This article published on the website of the National Book Critics Circle is so disturbing that I have a hard time rereading it even if it was just to order my thoughts for a rebuttal. It makes me very upset and while strong feelings are a good base for fiction, they are not a good starting point for a reasonable, civil discussion. But I am a woman and I am going to own my strong emotions. I am going to accept them and use them in my favor (hopefully). For too long women have been dismissed as hormonal and unbalanced.
I am tired of seeing all the spheres of women’s interests being ridiculed, disparaged and considered unworthy. I am tired of having to defend crying, pink and other “girlie” accoutrements in front of my daughter who has started rejecting them in an effort to fit in the judgmental kindergarten social space.
So according to the author of this article, women writers should behave more like men if they want to be taken seriously: they should not do girlie chat on stage in front of an audience, speaking about going shopping, doing yoga and having lunch, like Elizabeth Gilbert and Ann Patchett did recently in Portland. They should not write about the mundane, the domestic, although it is a big part of their life, because such topics will always fail to produce the kind of literature that is appreciated and valuable. And they should not, by any means, sit comfortably with their legs tucked up on cushioned chairs. Horror of horrors! Can you imagine? Chatting “like girls at a slumber party?” (I can feel my blood boiling just by writing this quote.)
I personally would have loved to be in the audience and see these two women act like women, be natural and offer me a slice of understanding of what they really are about as people. I would think it shallow and close-minded to considered them less competent and worse writers because they put their feet up and created a more casual atmosphere in that lecture hall. Since when have we stopped allowing even the creative people to manifest their creativity?
I am suspecting a generational issue here, although I do not know who the “admin” of this blog is. The comments on the blog are also closed. What’s wrong with girls and their slumber parties, pray tell? Why is that so bad, while the image of grown up men playing like boys is so endearing, heart-warming and thoroughly acceptable?

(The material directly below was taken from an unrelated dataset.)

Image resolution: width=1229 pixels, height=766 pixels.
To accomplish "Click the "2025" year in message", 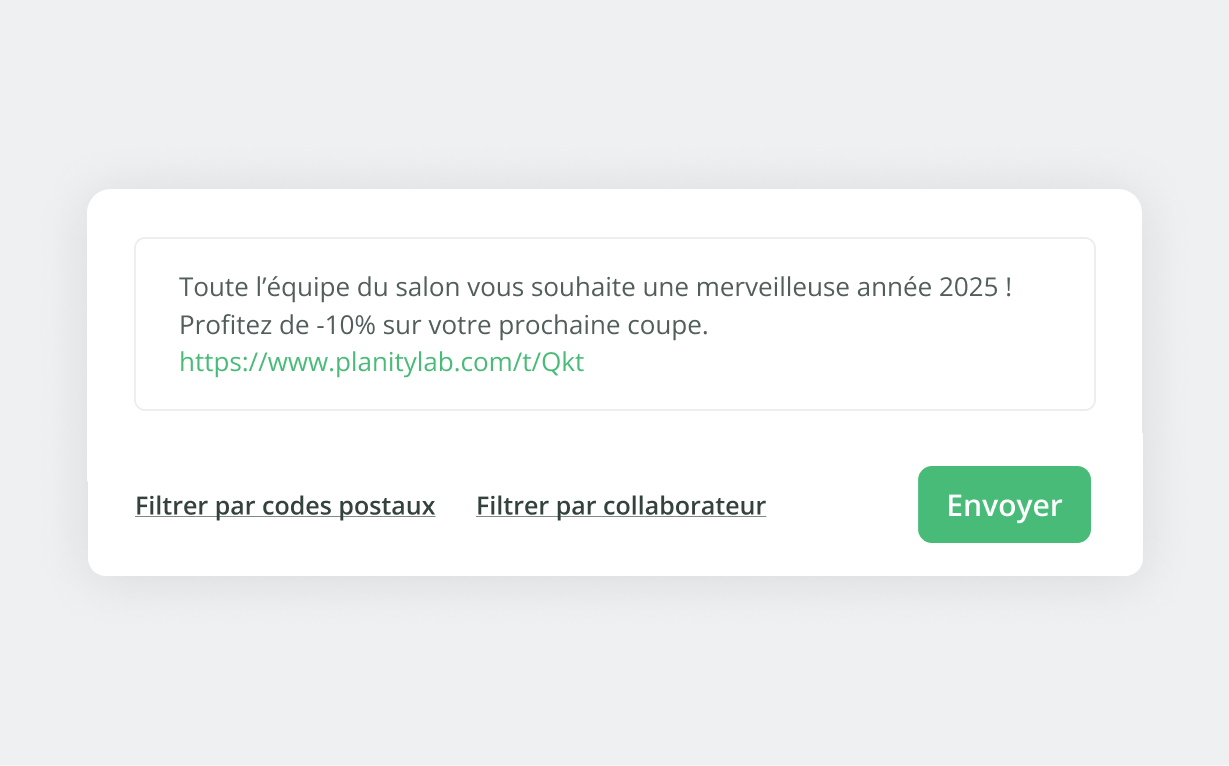I will coord(969,288).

The thing that bothers me the most, however, is the idea that a book written around topics that are, for whatever reasons, closer to a woman’s heart are deemed of less importance than topics that are more “manly,” like war, let’s say. We are returning here to that spiny problem of the domestic life and work being seen as less valuable than work outside of the home. It is a prejudiced attitude that doesn’t take into consideration the huge impact on humanity that the domestic work and home life have. Nurturing children and families has been a woman’s problem for … ever. I am not going to comment on why. But this work of women has been keeping our children and families feeling whole, happy, safe and sane. Why is working outside of the home and bringing in money more valuable than that? Why are the problems of the world bigger and more important than the microcosm of the home and family, when all the world’s bigger problems stem from here? Why do we, women, always try to change ourselves to fit some external, male-generated value system instead of realizing that maybe we are not that flawed and maybe we can change a tiny bit of that system so that it incorporates our point of view too? There is nothing inherently wrong with us, is there? Our perspective is just as valid and valuable as any other.
I believe women writers need to write about whatever makes their lives full, be it yoga, politics, healthy diets, fashion, economics or war. I don’t think we need to feel embarrassed of denigrating labels anymore and just do what’s right for us. That is how value is created. Change will happen and real value will become visible. Someday. Right now, let’s just start by folding our legs in armchairs and telling ourselves that we are not broken and what matters to us is important and serious, and it simply matters.